> _What to do_:
What you need to produce from the material below is an exact transcription of the lines from the one with "The width and height of the screenshot is (378, 424)." through the one with "You are a computer-use agent. Image", both included, and no other line.

> _The records_:
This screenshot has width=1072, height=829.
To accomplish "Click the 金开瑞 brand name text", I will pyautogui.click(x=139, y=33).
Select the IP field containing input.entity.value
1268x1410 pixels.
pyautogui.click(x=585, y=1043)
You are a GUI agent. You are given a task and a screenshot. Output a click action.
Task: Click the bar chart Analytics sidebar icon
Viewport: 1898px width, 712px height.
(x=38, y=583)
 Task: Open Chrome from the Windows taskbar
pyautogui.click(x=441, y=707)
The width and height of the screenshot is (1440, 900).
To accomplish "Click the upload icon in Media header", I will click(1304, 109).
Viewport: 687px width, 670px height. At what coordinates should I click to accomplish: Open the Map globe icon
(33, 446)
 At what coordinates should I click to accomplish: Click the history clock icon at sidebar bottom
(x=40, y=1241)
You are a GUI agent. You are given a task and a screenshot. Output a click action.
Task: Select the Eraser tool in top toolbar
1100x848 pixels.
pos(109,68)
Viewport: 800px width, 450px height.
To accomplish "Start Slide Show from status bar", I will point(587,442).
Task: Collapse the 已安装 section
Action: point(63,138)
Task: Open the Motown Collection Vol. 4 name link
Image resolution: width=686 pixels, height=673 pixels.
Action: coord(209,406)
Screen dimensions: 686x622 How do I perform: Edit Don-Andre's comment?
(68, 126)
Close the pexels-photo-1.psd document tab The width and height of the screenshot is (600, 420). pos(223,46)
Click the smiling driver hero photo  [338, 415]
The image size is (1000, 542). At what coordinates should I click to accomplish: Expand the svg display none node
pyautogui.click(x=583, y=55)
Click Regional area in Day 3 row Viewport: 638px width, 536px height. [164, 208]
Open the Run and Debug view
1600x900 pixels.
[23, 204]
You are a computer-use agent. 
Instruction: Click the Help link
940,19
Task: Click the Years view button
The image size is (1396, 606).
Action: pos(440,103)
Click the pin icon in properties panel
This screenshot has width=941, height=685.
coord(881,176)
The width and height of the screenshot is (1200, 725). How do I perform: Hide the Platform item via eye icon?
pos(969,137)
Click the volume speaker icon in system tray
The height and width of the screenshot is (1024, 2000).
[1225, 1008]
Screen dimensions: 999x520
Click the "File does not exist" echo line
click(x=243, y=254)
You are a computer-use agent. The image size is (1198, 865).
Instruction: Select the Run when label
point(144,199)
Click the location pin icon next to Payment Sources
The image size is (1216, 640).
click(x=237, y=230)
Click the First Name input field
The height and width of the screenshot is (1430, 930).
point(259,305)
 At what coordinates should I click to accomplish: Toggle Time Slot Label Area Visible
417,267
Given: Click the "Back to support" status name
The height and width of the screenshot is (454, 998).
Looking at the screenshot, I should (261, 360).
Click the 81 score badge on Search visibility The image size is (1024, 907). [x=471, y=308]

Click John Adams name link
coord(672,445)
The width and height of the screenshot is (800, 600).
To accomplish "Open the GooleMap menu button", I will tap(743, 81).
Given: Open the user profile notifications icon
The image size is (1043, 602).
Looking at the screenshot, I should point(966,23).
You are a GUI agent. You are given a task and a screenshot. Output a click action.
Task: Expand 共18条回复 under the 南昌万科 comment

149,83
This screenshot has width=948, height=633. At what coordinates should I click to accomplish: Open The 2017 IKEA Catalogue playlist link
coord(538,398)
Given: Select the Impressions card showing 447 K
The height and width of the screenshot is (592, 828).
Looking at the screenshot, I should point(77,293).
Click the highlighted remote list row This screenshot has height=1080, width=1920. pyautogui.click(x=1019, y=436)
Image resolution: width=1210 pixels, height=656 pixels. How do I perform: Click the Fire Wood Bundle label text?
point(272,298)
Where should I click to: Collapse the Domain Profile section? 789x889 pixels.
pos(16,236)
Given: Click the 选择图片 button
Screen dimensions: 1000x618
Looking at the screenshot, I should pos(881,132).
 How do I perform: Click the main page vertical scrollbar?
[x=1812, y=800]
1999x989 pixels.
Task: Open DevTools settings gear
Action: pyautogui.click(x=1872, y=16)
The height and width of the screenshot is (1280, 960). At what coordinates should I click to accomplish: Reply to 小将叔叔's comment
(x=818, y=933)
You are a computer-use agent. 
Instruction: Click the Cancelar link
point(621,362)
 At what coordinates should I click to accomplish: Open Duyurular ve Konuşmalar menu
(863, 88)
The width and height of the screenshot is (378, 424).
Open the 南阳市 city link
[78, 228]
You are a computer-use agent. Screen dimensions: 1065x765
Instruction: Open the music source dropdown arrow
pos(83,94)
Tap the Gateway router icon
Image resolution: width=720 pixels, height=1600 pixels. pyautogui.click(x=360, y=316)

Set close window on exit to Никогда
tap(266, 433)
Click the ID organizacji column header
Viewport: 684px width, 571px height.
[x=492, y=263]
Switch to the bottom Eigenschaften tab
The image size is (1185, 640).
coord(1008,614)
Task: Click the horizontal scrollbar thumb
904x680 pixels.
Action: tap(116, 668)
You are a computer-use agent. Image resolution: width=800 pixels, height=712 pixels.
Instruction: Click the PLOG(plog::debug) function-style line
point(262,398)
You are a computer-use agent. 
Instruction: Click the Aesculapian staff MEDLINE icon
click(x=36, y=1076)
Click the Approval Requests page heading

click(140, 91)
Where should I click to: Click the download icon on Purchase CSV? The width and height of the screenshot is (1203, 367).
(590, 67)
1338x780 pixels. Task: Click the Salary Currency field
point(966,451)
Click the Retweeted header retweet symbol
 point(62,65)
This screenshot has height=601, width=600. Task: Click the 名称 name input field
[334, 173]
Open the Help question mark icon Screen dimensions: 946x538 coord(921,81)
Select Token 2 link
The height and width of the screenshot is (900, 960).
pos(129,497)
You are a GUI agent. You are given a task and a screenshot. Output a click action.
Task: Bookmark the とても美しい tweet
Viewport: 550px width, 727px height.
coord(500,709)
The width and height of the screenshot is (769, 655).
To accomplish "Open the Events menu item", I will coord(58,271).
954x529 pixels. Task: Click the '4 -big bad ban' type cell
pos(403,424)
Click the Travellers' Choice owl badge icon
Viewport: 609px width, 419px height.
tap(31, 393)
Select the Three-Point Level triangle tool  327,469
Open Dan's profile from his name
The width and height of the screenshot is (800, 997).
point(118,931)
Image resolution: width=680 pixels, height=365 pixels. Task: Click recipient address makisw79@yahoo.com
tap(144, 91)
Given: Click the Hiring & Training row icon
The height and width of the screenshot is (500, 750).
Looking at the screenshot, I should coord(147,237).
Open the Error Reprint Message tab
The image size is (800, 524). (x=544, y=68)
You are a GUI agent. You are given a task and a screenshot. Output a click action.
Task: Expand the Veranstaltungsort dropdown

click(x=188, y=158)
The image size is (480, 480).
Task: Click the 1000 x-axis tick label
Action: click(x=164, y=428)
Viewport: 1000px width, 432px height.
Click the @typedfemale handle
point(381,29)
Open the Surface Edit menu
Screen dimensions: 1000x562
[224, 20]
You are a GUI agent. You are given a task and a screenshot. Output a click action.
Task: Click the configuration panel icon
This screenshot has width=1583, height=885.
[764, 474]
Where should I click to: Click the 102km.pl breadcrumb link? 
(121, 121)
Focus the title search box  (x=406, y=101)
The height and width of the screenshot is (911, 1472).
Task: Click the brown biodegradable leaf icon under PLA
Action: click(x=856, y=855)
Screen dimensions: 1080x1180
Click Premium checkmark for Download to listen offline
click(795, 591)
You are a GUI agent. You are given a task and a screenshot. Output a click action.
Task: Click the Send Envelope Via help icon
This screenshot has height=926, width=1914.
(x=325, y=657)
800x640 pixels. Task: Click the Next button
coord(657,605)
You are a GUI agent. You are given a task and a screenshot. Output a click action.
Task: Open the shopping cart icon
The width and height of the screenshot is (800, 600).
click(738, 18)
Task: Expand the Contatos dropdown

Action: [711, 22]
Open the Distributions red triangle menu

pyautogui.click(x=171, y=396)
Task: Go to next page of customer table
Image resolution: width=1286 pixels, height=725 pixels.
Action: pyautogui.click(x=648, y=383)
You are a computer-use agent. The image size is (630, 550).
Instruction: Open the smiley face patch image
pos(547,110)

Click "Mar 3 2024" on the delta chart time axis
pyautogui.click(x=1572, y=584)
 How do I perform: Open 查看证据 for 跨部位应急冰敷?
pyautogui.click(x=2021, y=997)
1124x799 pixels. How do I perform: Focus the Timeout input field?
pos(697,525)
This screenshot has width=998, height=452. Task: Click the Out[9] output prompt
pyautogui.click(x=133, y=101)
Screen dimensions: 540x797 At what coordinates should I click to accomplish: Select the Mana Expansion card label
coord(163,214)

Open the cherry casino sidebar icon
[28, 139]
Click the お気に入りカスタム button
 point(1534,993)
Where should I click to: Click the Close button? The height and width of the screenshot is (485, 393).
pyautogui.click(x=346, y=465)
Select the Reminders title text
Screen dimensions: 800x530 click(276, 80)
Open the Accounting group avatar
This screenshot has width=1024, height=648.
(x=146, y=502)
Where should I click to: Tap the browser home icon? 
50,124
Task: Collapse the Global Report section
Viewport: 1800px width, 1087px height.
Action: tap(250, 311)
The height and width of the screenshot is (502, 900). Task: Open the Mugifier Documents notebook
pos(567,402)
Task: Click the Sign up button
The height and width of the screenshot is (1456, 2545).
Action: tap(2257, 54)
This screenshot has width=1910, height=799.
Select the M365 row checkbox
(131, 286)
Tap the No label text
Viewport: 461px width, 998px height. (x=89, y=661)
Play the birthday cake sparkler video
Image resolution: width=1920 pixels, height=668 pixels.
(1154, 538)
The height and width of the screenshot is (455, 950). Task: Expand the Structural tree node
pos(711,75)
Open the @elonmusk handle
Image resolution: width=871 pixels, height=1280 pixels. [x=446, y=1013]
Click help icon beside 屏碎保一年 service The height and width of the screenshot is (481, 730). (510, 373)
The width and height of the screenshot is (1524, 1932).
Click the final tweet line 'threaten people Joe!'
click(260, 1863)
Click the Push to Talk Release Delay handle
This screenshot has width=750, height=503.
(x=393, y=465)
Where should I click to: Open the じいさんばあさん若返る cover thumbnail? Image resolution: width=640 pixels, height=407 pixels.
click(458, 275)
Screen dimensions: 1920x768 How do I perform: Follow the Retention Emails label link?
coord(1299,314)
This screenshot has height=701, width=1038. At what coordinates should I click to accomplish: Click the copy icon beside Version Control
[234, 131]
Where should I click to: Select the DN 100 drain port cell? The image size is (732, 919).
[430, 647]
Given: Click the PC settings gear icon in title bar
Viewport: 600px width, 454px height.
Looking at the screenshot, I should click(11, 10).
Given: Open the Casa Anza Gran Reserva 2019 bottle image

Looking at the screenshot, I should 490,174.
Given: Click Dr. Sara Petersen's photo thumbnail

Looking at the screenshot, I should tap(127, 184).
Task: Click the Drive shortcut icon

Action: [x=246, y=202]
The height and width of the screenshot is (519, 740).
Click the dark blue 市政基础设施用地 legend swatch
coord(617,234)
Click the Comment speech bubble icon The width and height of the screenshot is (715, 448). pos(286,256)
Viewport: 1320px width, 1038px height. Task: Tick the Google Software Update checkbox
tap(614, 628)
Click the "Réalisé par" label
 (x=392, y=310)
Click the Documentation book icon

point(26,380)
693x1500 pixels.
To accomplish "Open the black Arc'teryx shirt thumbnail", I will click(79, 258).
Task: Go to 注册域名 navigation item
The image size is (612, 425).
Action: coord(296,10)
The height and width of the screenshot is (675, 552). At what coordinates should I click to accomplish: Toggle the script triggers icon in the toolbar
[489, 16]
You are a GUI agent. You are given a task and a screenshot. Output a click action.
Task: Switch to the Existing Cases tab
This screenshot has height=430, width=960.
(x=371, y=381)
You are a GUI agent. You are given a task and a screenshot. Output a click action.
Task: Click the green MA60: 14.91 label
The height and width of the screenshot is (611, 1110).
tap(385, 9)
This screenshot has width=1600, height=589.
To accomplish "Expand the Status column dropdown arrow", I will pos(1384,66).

> _Written solution_:
The width and height of the screenshot is (378, 424).
Open the 南阳市 city link
[78, 228]
You are a computer-use agent. Screen dimensions: 1065x765
Instruction: Open the music source dropdown arrow
pos(83,94)
Tap the Gateway router icon
Image resolution: width=720 pixels, height=1600 pixels. pyautogui.click(x=360, y=316)

Set close window on exit to Никогда
tap(266, 433)
Click the ID organizacji column header
Viewport: 684px width, 571px height.
[x=492, y=263]
Switch to the bottom Eigenschaften tab
The image size is (1185, 640).
coord(1008,614)
Task: Click the horizontal scrollbar thumb
904x680 pixels.
Action: tap(116, 668)
You are a computer-use agent. Image resolution: width=800 pixels, height=712 pixels.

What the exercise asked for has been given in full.